In addition, the Wetzel court held that, although a plaintiff and members of the class may seek damages in the form of back pay as well as other equitable relief, this does not preclude the maintenance of a (b)(2) class action.12 Id. at 251. See Rich v. *46Martin Marietta Corporation, supra, 522 F.2d at 341; Pettway v. American Cast Iron Pipe Company, 494 F.2d 211, 257 (5th Cir. 1974); Head v. Timken Roller Bearing Company, 486 F.2d 870, 876 (6th Cir. 1973); Robinson v. Lorillard Corporation, 444 F.2d 791, 801-802 (4th Cir.), petition for cert. dismissed, 404 U.S. 1006, 92 S.Ct. 573, 30 L.Ed.2d 655 (1971); Bowe v. Colgate-Palmolive Company, supra, 416 F.2d at 720.

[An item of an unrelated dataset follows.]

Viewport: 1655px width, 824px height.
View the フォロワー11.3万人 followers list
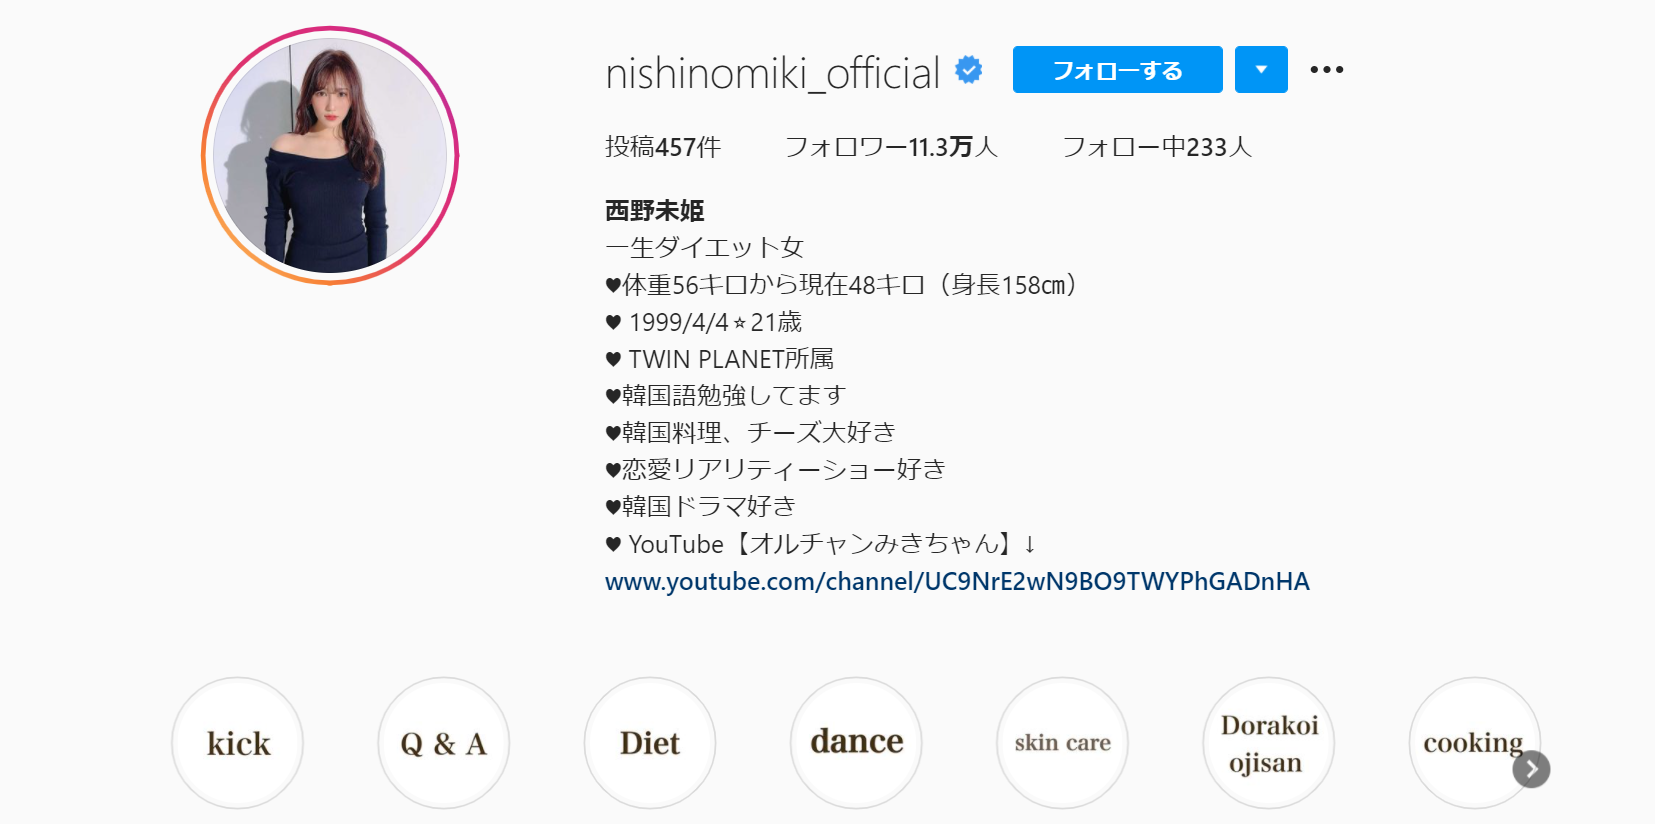pyautogui.click(x=891, y=147)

Defendants contend, however, that in order for a class action to be properly maintained under (b)(2), each member of the class must have the same cause of action, i. e., identical fact situations. They rely heavily on language in Wetzel to the effect that a (b)(2) class by its very nature must be “cohesive” and “homogeneous,” thereby making it proper for all class members to be bound by a judgment without notice. Defendants then posit that since numerous subjective factors enter into each employment decision in question here, the required “cohesiveness” and “homogeneity” is destroyed. The flaw in defendants’ argument is the same one which arose during the discussion of Rules 23(a)(2) and (3); it improperly focuses upon their anticipated defense to the alleged discriminatory practices. More importantly, the Wetzel court did not find that the class was “cohesive” and “homogeneous” because the defendant used only objective criteria in its employment decisions. Rather, the court focused in on that all-important ingredient which is as equally present in the case at hand — sexual discrimination.

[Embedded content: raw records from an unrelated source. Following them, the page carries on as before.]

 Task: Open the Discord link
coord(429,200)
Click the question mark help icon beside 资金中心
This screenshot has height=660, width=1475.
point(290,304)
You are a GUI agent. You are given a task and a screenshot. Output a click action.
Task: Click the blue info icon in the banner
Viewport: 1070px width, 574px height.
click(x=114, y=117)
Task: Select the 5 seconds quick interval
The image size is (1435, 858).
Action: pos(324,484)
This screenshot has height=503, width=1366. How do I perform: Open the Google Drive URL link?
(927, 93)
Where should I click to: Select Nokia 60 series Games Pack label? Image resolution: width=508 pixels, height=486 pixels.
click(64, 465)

[A] Title VII suit against discriminatory hiring and promotion policies is necessarily a suit to end discrimination because of a common class characteristic, in this case sex. The conduct of the employer is actionable “on grounds generally applicable to the class,” and the relief sought is “relief with respect to the class as a whole.” The class, all sharing a common characteristic subjected to discrimination, is cohesive as to the claims alleged in the complaint.

508 F.2d at 250 (citations omitted) (emphasis added). See Jones v. United Gas Improvement Corp., supra, 68 F.R.D. at 22.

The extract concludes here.